It is seeking to overthrow 60 years of multilateralism in favor
of a global regime built on force.
The coup begins with its attempt, in
five days' time, to unseat the man in charge of ridding the world
of chemical weapons. If it succeeds, this will be the first time
that the head of a multilateral agency will have been deposed
in this manner. Every other international body will then become
vulnerable to attack. The coup will also shut down the peaceful
options for dealing with the chemical weapons Iraq may possess,
helping to ensure that war then becomes the only means of destroying
them.
The Organization for the Prohibition
of Chemical Weapons (OPCW) enforces the chemical weapons convention.
It inspects labs and factories and arsenals and oversees the
destruction of the weapons they contain. Its director-general
is a workaholic Brazilian diplomat called Jose Bustani. He has,
arguably, done more in the past five years to promote world peace
than anyone else on earth. His inspectors have overseen the destruction
of 2 million chemical weapons and two-thirds of the world's chemical
weapon facilities. He has so successfully cajoled reluctant nations
that the number of signatories to the convention has risen from
87 to 145 in the past five years: the fastest growth rate of
any multilateral body in recent times.
In May 2000, as a tribute to his extraordinary
record, Bustani was re-elected unanimously by the member states
for a second five-year term, even though he had yet to complete
his first one. Last year Colin Powell wrote to him to thank him
for his "very impressive" work. But now everything
has changed. The man celebrated for his achievements has been
denounced as an enemy of the people.
In January, with no prior warning or
explanation, the US state department asked the Brazilian government
to recall him, on the grounds that it did not like his "management
style". This request directly contravenes the chemical weapons
convention, which states "the director-general ... shall
not seek or receive instructions from any government". Brazil
refused. In March the US government accused Bustani of "financial
mismanagement", "demoralization" of his staff,
"bias" and "ill-considered initiatives".
It warned that if he wanted to avoid damage to his reputation,
he must resign.
Again, the US was trampling the convention,
which insists that member states shall "not seek to influence"

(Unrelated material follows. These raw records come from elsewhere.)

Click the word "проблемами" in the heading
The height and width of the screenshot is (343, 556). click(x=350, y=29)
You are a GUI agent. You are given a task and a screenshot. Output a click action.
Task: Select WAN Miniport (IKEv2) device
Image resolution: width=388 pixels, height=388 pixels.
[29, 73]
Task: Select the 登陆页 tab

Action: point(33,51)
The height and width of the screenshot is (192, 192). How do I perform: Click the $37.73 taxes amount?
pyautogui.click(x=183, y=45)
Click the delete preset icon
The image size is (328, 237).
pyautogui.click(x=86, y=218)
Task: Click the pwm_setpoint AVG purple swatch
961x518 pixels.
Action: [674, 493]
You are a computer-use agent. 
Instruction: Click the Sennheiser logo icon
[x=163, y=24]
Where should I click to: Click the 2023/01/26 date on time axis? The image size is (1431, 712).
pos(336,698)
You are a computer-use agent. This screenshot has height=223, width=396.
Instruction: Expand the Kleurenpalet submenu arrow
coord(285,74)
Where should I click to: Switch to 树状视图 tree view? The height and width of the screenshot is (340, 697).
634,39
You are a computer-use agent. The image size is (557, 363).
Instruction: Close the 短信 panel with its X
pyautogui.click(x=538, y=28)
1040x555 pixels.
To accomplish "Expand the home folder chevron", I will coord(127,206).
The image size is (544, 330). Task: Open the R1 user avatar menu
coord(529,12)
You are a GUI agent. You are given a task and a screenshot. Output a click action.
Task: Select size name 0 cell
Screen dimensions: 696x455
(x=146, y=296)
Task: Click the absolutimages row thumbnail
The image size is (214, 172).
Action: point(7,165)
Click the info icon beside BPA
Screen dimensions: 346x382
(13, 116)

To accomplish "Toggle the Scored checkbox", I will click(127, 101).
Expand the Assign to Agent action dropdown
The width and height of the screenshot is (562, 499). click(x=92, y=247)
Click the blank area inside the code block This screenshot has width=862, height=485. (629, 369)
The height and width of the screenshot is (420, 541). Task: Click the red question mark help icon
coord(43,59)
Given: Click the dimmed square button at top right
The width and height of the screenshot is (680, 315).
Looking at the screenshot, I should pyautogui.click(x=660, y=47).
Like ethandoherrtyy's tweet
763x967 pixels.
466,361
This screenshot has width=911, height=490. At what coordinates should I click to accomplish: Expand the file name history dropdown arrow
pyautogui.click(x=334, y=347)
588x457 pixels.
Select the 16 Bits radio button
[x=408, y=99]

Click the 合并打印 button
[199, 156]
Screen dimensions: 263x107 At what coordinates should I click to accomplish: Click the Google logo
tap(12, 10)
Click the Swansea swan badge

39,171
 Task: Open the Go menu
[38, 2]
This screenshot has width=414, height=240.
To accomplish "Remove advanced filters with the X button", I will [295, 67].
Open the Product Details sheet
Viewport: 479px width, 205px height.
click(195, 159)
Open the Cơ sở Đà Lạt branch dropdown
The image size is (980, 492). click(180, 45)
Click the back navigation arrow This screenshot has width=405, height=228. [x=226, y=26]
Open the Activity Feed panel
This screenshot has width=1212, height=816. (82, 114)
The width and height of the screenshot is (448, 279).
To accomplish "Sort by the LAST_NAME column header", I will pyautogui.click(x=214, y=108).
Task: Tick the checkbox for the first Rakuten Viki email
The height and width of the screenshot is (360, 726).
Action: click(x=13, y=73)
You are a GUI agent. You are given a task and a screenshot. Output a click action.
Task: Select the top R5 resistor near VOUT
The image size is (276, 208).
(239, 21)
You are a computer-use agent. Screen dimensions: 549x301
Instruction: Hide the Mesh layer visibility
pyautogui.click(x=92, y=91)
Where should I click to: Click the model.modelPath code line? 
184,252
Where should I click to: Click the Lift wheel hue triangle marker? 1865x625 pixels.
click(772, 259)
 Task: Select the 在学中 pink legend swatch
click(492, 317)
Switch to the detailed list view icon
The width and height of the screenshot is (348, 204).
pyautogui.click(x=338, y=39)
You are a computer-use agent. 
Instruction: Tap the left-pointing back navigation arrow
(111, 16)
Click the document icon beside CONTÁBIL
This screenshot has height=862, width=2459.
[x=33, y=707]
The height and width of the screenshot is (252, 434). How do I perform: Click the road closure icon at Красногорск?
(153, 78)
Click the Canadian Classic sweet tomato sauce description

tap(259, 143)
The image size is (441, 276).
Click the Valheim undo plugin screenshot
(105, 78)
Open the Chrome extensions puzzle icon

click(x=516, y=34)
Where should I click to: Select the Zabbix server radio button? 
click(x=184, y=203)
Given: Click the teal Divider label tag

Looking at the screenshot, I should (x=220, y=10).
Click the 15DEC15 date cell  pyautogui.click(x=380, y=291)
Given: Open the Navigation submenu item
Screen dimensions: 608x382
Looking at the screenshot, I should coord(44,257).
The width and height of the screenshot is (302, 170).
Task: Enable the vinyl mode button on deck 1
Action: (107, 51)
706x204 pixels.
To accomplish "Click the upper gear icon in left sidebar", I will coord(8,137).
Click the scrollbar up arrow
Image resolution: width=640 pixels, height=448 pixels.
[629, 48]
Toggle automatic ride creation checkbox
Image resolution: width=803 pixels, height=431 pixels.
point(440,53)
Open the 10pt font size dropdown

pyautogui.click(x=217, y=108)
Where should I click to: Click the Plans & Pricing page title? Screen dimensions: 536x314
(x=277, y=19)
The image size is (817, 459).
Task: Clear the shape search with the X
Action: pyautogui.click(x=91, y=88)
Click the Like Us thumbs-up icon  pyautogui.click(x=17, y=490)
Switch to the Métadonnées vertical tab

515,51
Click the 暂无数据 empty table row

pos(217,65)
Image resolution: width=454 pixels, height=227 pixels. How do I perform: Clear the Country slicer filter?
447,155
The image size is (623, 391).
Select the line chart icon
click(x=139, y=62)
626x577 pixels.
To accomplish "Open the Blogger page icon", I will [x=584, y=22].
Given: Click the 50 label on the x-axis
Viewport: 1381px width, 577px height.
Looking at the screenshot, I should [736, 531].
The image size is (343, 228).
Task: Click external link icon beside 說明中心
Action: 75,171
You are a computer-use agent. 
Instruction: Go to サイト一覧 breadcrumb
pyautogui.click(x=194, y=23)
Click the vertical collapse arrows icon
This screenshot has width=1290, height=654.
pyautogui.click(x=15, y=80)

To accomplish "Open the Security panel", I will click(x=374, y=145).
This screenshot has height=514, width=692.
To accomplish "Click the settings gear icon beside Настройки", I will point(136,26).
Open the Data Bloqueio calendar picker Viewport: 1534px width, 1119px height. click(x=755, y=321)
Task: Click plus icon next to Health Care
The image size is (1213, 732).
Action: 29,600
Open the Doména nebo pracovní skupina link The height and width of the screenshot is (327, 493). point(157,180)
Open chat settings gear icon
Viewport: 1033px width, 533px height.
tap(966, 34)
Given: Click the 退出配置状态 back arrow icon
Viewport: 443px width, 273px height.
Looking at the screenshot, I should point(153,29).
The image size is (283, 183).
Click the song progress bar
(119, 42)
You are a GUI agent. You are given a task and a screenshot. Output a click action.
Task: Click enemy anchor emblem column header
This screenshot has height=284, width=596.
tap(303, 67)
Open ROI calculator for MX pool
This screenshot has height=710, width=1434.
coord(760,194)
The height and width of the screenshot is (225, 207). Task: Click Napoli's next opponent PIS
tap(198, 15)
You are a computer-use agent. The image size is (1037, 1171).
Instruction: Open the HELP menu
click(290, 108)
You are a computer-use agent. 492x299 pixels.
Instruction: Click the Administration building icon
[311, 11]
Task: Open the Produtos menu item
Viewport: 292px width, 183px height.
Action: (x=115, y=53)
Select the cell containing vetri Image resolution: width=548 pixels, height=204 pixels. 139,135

the staff. He refused to go. On March 19 the US proposed a vote
of no confidence in Bustani. It lost. So it then did something
unprecedented in the history of multi lateral diplomacy. It called
a "special session" of the member states to oust him.
The session begins on Sunday. And this time the US is likely
to get what it wants.
Since losing the vote last month, the
United States, which is supposed to be the organization's biggest
donor, has been twisting the arms of weaker nations, refusing
to pay its dues unless they support it, with the result that
the OPCW could go under. Last week Bustani told me, "the
Europeans are so afraid that the US will abandon the convention
that they are prepared to sacrifice my post to keep it on board".
His last hope is that the United Kingdom, whose record of support
for the organization has so far been exemplary, will make a stand.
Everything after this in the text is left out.